A common phrase pertaining to emotional intake is “protect your energy” which I love. Your feelings, your mindset, your mental health, and all things dealing with it are just as crucial as what things your body needs to survive. It may be something hard to accept,
but you cannot take non-personal things…personal.
How to Work on your Emotional Intake:
A good practice to balance your emotional intake would be to draw a “T” chart with “Sympathy” on one side and “Empathy” on the other.
This “T” chart will allow you to write down whatever you’re currently feeling, what you were feeling before, what’s been in the back of your mind, or just any feelings that pop up. Sort them between
“Is this feeling mine or not?”
Another exercise would be to color coordinate. Journal, write out, speak into your voice recording app, vlog, or just mentally converse with yourself about any feelings you have and vent about them. In the end, you could choose two colors, one for empathy and one for sympathy, and at the end of your venting, you’ll with either or of your colors.
A good tip to tell whether a problem may be labeled ‘empathy’ is if your problem mainly concerns another person or an outside event.
This next example is a more prominent shadow-work styled method: Write about, journal, voice record, video record, mentally converse — however you do shadow work — reflect upon a past event in your life and decide whether these events were driven by positive or negative Second-Hand Personal Attacks. Try not to be biased about these decisions.
Think about whether you inserted yourself where you shouldn’t had. If you noticed that the person you’re feeling for on their behalf had noticed that you were feeling for them. Reflect upon times that you know you overstepped, or that you unintentionally made something about yourself when your role was just to support.
Moments like these will likely correlate to the negative Second-Hand Personal Attacks. Within this exercise, don’t try to give yourself justice if you know you had a negative Second-Hand Personal Attack experience.
You won’t learn by trying to be the victim.
Whichever way that you execute your organizing, just know that it’s for your emotional health. These methods listed, and the ones you create your own will help you clean up the way you allow things to affect you.

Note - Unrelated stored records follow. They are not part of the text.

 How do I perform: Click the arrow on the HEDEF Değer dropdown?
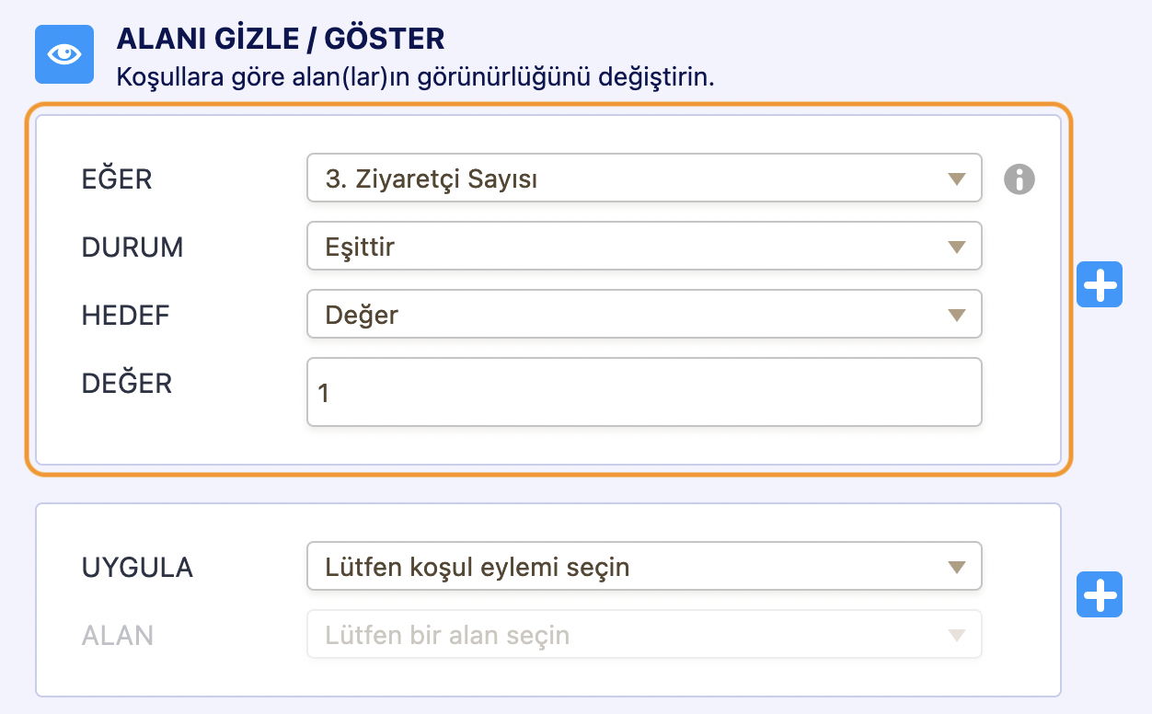[x=956, y=316]
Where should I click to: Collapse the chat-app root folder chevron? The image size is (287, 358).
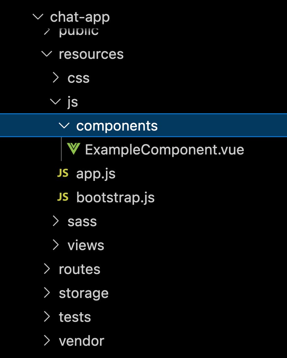(38, 17)
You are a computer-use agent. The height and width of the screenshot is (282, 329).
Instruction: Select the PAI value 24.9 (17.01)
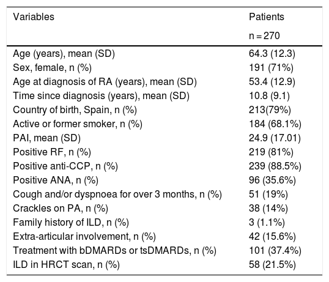point(275,138)
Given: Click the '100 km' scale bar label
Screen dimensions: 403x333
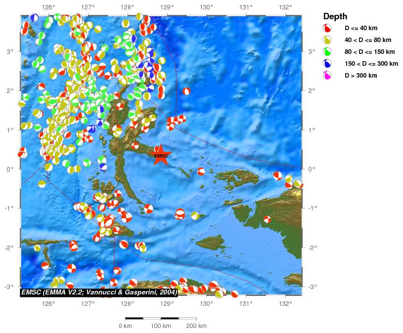Looking at the screenshot, I should pos(160,326).
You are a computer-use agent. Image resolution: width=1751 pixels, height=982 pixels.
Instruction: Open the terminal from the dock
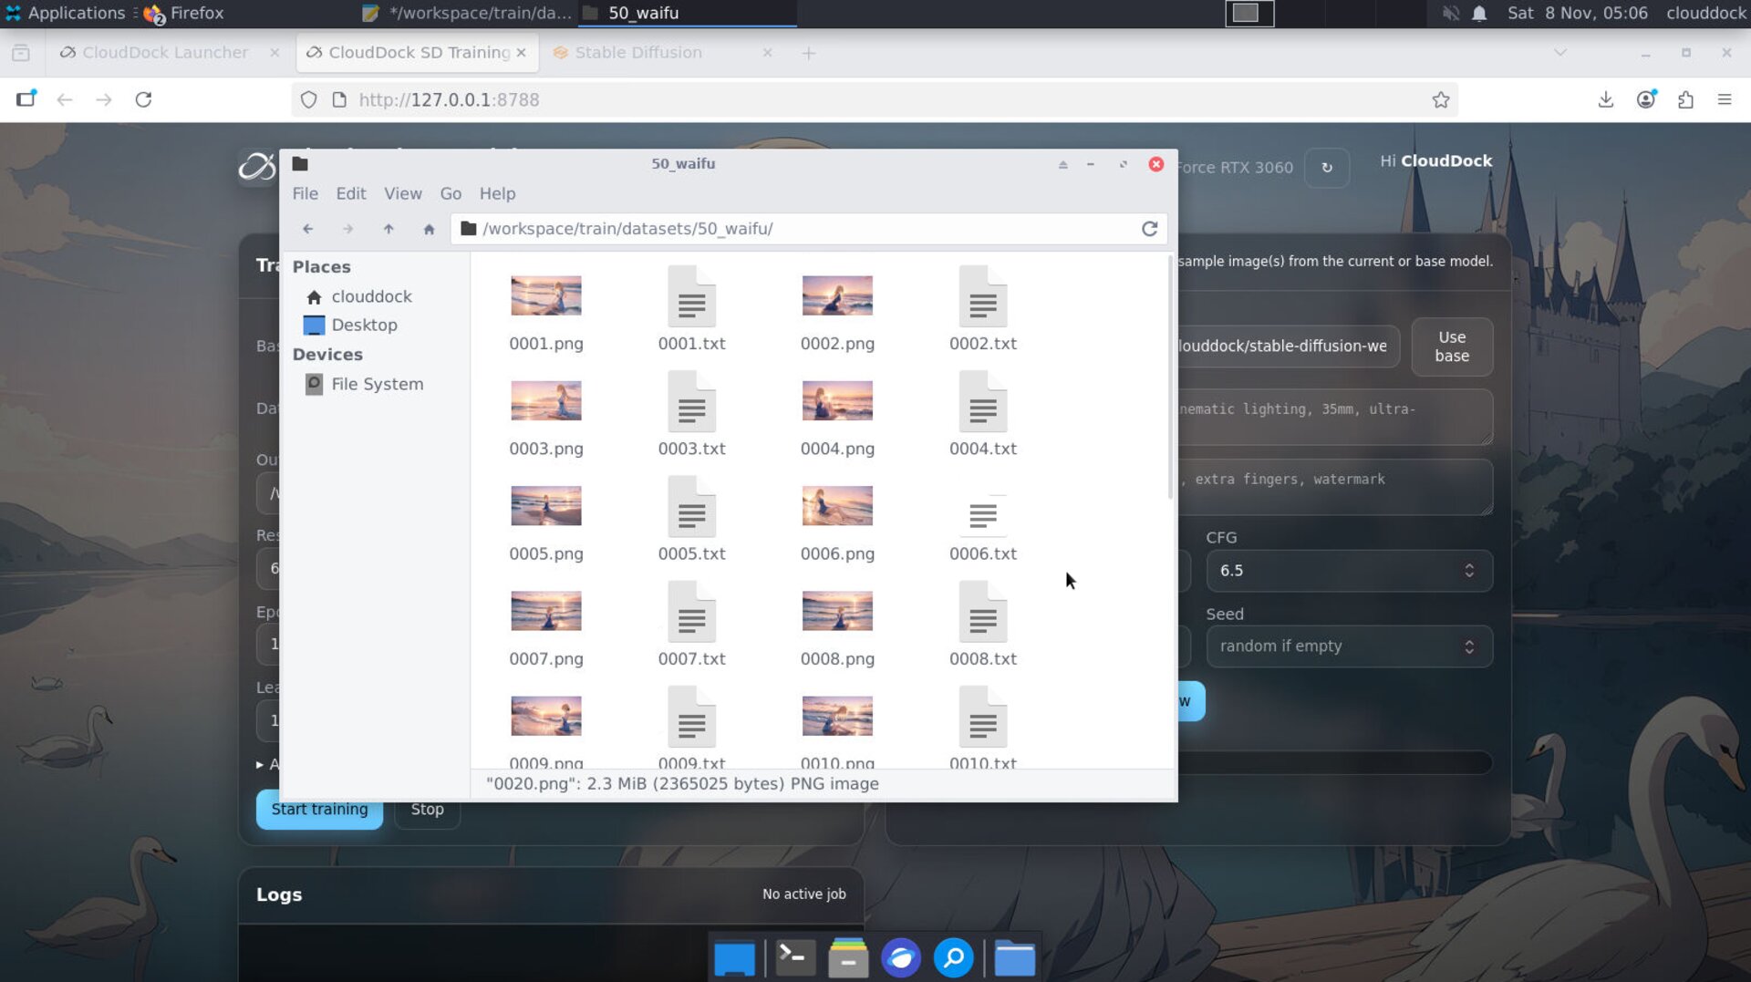click(794, 958)
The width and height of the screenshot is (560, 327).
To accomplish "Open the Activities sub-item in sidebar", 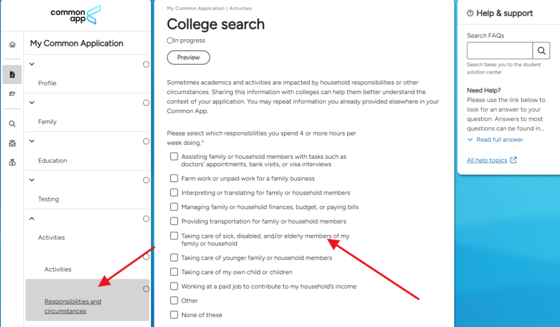I will point(58,269).
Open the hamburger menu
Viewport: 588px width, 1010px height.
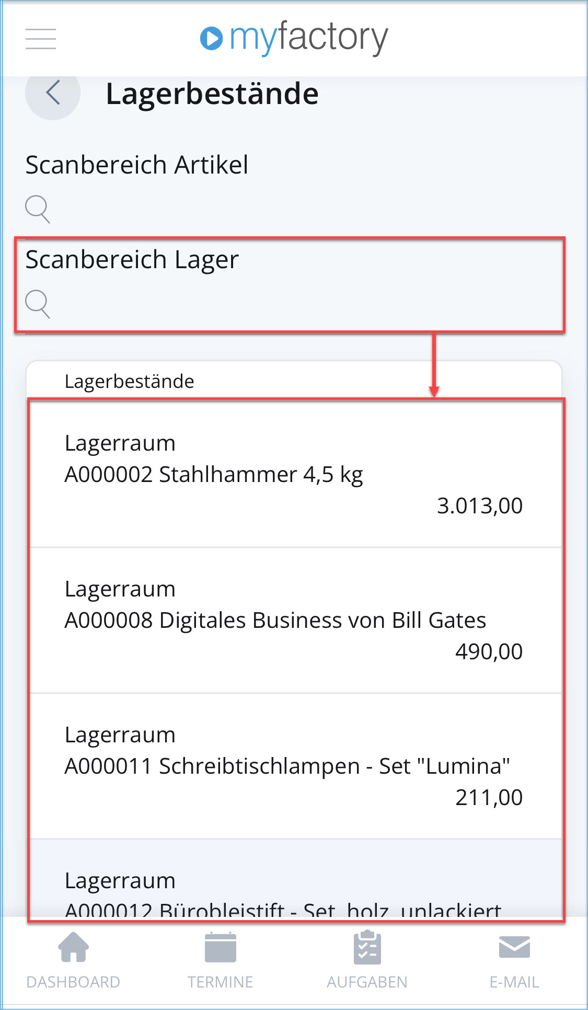click(41, 39)
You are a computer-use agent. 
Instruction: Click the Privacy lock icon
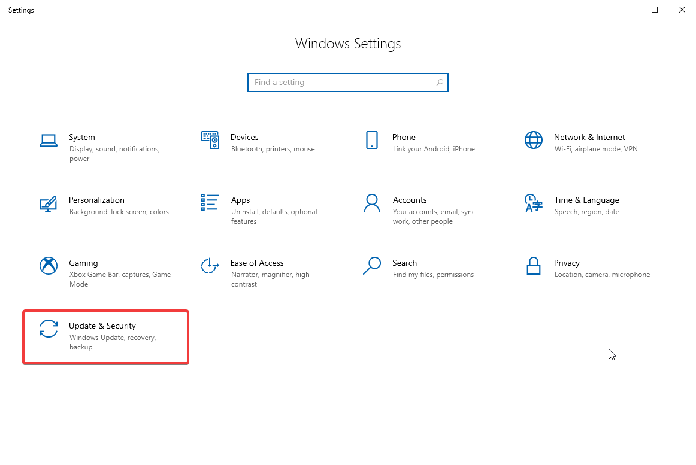pos(534,266)
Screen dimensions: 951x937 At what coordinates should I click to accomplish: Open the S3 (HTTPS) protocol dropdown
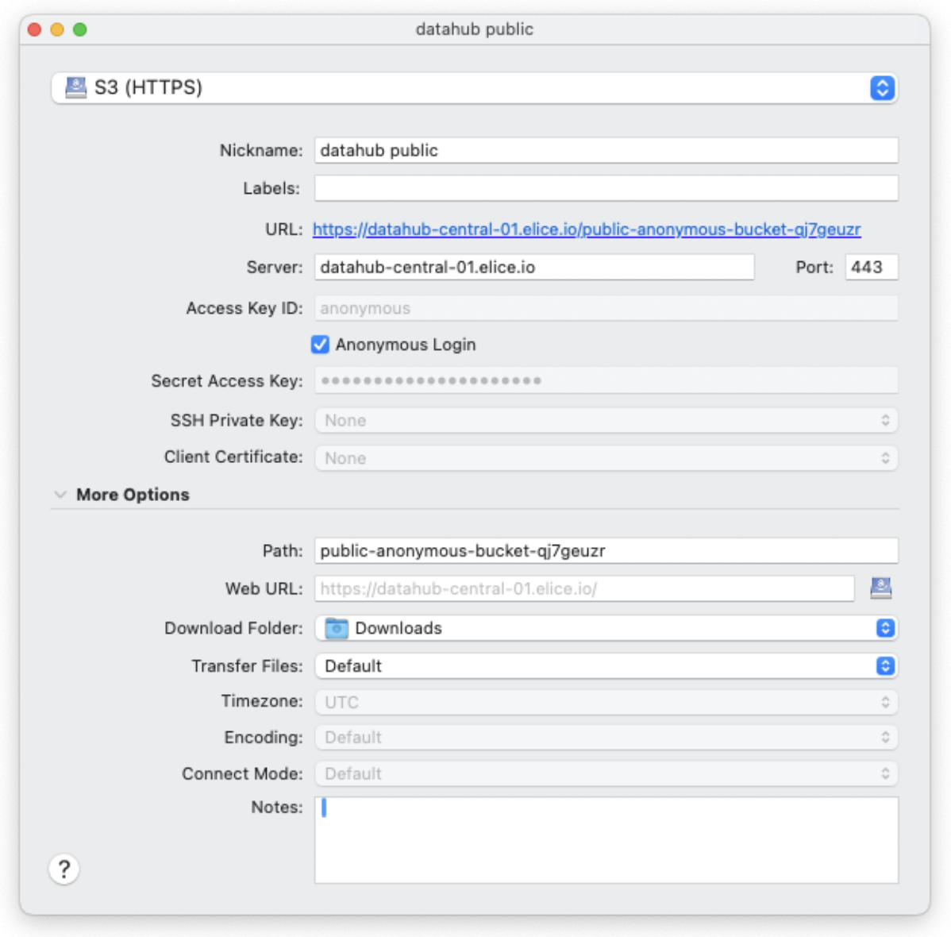[882, 87]
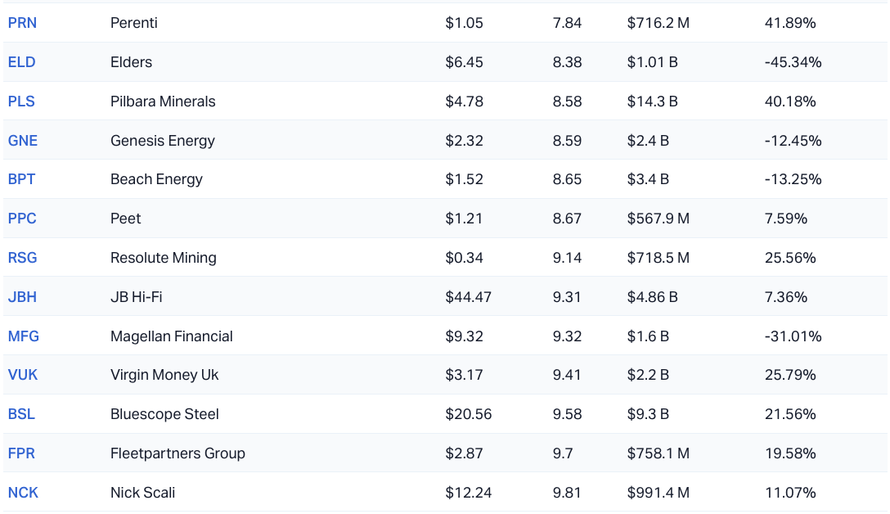Open VUK stock page link
Viewport: 890px width, 514px height.
[23, 375]
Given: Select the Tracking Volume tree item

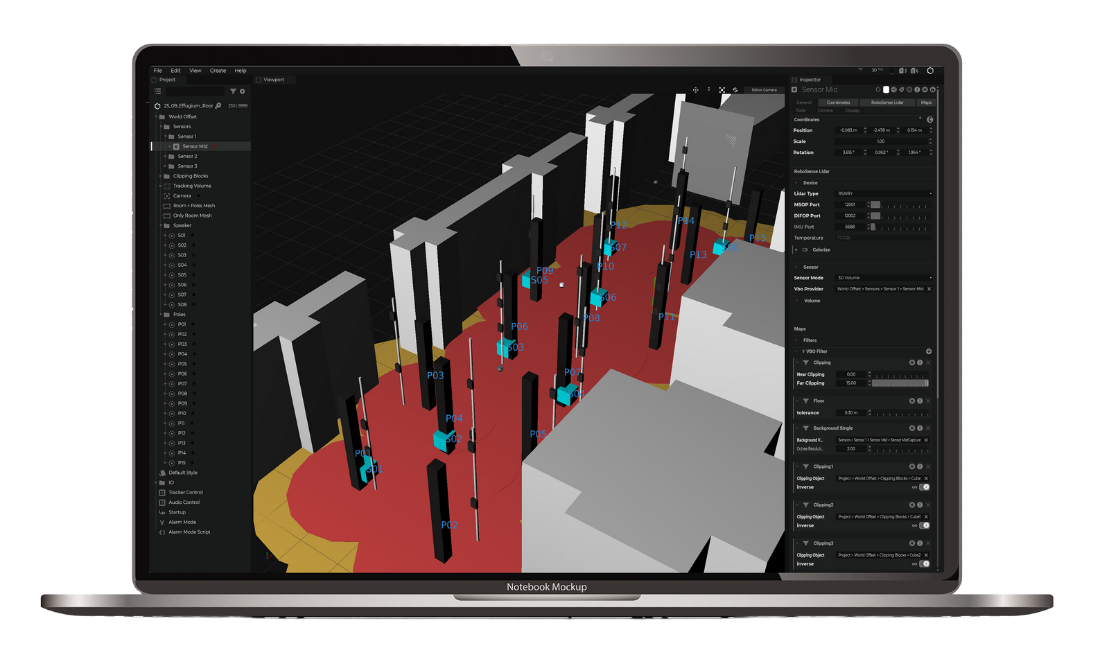Looking at the screenshot, I should point(192,186).
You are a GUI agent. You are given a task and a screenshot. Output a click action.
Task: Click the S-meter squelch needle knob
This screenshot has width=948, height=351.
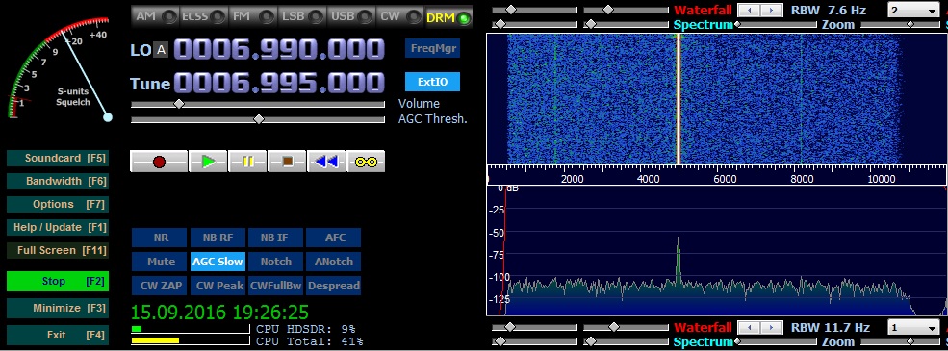coord(108,117)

It lets you see whether you were directly involved or if you were just in a supportive role — and it’s a lot safer when you’re on the supportive end.
Conclusion
Separating yourself from things that don’t involve you does not mean you’re uncaring, ignorant, arrogant, selfish, or anything related to that; it just means that you prioritize yourself emotionally and in the same ways that you prioritize others.
Recognizing your emotional intake and taking it seriously will strengthen your emotional intelligence as well as your emotional awareness. You won’t internalize so much when you recognize that not everything to be felt is meant to be felt by you and at this time.